**Task details:** Among the records, how many lines carry the string "month"? Give that number with nothing added.

((

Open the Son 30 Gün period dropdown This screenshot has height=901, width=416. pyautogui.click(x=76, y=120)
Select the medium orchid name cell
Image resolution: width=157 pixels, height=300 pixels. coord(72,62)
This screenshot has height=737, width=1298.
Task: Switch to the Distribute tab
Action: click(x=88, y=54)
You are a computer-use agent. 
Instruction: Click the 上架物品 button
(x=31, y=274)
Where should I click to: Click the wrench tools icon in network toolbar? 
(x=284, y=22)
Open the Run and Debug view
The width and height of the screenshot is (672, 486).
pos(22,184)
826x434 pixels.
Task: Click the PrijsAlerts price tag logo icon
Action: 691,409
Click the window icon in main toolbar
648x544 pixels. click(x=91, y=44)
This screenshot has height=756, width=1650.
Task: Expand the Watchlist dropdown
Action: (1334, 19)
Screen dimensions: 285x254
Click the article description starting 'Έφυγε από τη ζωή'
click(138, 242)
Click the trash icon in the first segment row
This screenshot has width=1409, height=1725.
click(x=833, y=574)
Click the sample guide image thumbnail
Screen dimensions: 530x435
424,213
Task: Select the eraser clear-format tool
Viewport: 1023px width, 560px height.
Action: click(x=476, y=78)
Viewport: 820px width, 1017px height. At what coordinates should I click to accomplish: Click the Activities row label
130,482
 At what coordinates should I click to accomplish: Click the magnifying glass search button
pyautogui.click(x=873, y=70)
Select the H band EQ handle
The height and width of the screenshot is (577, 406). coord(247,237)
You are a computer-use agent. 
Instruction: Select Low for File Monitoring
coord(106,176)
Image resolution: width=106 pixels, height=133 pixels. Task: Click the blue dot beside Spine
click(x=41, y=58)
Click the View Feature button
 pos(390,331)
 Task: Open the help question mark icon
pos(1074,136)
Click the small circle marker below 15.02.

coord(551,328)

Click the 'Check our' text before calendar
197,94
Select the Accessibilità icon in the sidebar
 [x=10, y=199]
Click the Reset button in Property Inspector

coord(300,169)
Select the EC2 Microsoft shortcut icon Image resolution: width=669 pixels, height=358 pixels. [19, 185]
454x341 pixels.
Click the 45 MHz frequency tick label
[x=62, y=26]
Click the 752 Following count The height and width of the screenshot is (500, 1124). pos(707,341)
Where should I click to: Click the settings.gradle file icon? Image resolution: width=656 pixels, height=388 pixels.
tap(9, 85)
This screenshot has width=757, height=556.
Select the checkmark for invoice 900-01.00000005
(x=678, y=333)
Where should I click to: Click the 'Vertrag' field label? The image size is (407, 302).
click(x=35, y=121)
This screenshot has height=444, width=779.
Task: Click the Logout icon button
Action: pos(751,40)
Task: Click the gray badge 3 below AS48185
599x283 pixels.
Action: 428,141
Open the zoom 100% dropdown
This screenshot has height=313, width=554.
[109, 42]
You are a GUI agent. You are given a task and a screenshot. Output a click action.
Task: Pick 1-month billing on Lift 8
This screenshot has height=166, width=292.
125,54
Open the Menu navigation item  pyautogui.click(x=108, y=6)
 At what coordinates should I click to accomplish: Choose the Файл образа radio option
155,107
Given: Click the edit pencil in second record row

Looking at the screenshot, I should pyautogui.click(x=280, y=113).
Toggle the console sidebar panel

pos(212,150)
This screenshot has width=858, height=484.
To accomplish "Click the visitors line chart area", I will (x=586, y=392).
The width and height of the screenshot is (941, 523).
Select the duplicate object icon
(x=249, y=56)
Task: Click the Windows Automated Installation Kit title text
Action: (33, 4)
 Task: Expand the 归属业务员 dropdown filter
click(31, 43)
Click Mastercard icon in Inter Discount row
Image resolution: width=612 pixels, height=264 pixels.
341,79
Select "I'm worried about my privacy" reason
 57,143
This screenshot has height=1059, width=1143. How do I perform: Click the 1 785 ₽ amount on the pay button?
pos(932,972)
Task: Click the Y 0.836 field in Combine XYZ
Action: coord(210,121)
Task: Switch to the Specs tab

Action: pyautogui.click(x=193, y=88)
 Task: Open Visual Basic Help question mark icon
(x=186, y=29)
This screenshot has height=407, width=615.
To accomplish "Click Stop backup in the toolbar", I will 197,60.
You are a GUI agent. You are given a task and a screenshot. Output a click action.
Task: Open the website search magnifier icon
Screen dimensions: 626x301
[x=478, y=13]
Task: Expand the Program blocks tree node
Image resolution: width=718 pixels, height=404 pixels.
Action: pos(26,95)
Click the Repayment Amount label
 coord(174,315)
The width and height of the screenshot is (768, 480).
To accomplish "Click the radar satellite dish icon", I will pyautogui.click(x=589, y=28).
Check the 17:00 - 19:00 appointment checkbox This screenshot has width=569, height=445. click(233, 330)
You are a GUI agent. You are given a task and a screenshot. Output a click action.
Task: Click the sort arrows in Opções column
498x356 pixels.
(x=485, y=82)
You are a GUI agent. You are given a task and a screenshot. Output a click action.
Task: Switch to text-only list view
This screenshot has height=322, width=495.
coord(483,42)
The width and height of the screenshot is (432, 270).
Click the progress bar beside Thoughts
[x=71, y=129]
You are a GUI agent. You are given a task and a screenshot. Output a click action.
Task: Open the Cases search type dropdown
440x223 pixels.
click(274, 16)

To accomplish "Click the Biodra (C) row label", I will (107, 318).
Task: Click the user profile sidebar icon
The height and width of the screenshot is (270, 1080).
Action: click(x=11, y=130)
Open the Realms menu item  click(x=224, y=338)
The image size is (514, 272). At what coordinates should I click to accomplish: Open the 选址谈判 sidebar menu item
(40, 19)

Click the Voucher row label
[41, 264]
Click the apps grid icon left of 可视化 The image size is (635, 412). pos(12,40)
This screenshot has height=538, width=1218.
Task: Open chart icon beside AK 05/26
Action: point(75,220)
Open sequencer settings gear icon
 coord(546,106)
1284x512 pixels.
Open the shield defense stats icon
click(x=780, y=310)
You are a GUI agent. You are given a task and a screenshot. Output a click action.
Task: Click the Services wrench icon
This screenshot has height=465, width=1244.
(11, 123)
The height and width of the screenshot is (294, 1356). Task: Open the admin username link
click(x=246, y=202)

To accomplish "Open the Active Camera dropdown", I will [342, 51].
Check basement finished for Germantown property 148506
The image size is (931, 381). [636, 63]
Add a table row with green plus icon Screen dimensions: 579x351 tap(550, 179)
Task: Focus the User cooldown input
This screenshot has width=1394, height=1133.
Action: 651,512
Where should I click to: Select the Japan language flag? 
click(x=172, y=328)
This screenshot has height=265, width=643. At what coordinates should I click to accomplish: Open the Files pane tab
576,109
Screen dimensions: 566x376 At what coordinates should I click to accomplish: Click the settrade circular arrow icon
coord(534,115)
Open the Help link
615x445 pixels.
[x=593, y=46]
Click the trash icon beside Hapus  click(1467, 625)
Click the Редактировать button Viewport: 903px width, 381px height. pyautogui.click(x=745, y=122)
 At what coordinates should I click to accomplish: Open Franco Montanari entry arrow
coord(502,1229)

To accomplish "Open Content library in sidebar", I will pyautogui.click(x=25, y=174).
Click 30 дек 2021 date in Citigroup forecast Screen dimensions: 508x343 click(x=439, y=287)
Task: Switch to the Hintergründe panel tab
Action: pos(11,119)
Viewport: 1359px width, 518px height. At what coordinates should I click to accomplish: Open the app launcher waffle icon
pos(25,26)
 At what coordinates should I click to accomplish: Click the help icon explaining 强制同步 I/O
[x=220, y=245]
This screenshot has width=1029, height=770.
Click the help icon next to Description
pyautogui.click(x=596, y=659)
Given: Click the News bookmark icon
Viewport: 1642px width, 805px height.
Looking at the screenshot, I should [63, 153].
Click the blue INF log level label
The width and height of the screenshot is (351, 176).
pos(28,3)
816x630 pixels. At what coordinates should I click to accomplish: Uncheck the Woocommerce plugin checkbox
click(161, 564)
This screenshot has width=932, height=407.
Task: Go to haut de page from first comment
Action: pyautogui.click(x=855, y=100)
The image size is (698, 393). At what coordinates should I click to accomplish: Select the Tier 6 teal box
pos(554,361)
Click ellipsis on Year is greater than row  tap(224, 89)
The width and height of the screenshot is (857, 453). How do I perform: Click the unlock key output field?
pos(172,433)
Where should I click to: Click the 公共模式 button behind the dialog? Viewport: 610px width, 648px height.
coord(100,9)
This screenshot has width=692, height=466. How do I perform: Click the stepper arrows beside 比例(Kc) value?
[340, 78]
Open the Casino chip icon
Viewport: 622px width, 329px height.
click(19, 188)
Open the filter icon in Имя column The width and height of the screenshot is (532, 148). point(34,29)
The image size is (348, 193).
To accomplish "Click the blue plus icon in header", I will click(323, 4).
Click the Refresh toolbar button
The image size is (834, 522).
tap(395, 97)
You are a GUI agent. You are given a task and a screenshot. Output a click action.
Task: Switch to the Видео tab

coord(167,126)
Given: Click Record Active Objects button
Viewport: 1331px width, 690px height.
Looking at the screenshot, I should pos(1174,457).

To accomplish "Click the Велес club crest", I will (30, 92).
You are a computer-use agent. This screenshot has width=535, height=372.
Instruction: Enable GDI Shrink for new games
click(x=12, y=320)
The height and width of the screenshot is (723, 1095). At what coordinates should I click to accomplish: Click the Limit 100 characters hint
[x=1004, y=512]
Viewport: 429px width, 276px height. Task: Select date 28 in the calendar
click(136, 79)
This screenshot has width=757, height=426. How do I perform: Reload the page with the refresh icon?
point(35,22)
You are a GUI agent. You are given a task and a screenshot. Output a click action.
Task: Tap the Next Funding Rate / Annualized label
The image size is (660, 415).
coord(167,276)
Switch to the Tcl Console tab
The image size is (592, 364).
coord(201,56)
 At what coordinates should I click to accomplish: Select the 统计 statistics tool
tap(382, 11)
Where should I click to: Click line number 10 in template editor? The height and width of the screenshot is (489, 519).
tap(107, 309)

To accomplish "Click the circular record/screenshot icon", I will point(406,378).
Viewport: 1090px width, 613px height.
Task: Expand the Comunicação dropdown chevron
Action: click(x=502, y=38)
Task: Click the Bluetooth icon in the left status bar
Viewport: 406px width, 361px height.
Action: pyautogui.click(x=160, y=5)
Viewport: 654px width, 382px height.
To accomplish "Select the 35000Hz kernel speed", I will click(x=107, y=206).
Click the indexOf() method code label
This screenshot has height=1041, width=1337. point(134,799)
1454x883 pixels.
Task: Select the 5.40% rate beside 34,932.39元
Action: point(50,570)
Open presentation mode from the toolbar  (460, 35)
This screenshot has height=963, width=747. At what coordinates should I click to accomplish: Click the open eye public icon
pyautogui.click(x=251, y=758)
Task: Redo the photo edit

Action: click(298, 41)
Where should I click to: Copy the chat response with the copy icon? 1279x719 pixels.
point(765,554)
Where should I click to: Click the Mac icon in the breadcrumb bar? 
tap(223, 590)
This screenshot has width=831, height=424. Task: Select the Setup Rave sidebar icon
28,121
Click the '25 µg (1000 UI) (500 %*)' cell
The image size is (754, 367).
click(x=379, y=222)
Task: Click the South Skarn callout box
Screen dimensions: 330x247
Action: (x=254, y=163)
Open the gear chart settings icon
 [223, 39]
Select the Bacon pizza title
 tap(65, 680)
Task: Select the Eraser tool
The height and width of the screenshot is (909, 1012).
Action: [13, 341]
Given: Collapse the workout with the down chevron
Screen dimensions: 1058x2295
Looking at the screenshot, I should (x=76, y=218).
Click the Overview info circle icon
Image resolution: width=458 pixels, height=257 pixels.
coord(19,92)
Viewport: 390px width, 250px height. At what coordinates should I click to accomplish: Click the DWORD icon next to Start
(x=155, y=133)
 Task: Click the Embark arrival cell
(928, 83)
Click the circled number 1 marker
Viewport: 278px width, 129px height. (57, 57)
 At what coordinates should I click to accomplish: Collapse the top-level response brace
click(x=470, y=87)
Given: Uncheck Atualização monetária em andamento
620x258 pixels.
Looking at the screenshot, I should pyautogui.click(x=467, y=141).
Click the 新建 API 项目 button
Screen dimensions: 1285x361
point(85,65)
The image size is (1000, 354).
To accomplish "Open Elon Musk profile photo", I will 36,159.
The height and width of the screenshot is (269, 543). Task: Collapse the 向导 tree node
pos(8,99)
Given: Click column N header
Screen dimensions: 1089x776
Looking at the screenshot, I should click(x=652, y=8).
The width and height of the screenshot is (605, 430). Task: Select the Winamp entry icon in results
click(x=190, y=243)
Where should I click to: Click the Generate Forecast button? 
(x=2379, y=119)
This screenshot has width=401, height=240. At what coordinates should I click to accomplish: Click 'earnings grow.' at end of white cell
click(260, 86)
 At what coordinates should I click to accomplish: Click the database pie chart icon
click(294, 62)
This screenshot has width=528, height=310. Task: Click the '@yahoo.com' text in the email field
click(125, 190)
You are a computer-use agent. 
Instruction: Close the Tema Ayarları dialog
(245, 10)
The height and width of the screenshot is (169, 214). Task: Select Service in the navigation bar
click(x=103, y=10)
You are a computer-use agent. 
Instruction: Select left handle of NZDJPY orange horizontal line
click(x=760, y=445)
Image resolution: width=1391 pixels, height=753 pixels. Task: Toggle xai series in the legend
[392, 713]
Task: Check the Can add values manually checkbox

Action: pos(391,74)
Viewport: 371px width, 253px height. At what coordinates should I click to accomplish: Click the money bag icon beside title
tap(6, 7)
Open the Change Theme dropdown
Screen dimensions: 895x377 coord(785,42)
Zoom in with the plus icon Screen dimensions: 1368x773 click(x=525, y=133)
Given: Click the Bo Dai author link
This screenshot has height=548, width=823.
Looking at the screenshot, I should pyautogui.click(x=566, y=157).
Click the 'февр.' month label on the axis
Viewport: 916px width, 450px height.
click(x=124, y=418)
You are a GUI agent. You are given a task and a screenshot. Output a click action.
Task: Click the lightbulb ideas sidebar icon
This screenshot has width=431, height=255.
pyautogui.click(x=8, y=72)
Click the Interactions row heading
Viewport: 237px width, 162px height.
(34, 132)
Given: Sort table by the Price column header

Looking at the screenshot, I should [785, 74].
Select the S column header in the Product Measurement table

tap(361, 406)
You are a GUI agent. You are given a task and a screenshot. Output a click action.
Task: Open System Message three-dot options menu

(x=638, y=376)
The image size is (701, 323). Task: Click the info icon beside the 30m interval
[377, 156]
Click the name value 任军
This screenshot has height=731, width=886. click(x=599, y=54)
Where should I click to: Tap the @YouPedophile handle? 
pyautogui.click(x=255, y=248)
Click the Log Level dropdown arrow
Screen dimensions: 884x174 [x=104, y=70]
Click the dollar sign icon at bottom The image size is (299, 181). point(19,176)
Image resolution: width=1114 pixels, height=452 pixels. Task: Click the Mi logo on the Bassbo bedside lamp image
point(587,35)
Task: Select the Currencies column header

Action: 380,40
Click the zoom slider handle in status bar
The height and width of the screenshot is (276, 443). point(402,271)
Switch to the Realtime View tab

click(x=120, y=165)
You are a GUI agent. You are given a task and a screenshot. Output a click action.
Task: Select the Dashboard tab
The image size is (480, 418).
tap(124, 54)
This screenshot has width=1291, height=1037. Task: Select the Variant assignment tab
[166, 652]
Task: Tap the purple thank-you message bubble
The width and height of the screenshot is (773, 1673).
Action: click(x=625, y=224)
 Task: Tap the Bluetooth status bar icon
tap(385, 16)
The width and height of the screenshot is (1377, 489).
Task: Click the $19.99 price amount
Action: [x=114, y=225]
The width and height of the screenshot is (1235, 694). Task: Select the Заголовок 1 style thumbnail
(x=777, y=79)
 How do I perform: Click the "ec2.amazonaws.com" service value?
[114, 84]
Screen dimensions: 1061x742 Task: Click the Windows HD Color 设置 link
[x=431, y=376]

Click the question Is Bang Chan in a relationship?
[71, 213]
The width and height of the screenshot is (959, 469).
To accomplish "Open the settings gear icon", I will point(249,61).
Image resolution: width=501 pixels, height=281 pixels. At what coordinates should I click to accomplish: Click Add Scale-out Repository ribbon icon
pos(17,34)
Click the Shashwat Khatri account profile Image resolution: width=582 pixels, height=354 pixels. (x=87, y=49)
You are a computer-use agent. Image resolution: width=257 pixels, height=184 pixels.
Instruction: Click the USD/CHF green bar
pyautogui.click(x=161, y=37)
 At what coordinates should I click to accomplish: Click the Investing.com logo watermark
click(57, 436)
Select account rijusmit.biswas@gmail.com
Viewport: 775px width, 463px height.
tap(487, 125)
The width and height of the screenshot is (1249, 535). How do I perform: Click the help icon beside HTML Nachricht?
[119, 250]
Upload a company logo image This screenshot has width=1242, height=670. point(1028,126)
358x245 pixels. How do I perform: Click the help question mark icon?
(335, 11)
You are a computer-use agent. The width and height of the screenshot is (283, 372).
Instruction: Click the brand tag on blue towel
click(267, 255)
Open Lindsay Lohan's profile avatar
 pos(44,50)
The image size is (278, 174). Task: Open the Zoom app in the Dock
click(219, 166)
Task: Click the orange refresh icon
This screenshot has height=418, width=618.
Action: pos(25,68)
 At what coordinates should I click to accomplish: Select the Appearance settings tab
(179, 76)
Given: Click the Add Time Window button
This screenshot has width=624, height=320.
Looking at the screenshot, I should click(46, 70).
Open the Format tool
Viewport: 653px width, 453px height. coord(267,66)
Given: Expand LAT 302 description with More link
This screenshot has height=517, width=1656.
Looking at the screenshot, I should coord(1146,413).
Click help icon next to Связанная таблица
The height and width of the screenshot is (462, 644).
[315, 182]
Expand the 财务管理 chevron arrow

))

**Task result:** 2